— DATASET RECORDS —
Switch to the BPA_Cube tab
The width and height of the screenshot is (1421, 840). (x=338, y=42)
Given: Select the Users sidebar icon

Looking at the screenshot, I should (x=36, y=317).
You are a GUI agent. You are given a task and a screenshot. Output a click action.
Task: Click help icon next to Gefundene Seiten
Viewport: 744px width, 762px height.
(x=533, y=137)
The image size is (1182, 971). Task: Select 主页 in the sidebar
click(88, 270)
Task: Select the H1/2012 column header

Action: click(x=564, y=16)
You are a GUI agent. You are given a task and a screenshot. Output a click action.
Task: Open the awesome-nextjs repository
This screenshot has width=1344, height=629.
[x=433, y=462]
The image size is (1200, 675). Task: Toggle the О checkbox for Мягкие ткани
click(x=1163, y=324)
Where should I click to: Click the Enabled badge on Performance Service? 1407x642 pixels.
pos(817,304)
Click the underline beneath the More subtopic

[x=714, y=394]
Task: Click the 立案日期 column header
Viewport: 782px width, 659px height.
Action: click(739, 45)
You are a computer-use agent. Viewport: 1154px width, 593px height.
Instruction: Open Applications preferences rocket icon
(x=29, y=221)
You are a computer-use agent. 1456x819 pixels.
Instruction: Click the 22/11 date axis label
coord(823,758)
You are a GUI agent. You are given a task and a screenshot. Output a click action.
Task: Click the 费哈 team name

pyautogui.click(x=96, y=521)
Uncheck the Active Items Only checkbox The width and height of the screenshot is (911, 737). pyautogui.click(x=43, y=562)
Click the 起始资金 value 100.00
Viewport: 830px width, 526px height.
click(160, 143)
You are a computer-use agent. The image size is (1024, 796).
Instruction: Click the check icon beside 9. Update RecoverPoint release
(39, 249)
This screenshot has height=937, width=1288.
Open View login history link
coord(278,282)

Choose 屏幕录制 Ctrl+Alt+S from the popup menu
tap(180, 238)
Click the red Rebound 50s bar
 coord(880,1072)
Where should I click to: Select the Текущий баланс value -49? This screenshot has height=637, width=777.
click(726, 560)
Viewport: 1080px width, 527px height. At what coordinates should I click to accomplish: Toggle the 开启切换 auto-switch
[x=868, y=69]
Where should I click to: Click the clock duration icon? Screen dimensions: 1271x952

— EXERCISE DETAILS —
Reproduce the lines above word for word, from the first one through the line containing "Looking at the", including both.

— RESULT OF THE EXERCISE —
Switch to the BPA_Cube tab
The width and height of the screenshot is (1421, 840). (x=338, y=42)
Given: Select the Users sidebar icon

Looking at the screenshot, I should (x=36, y=317).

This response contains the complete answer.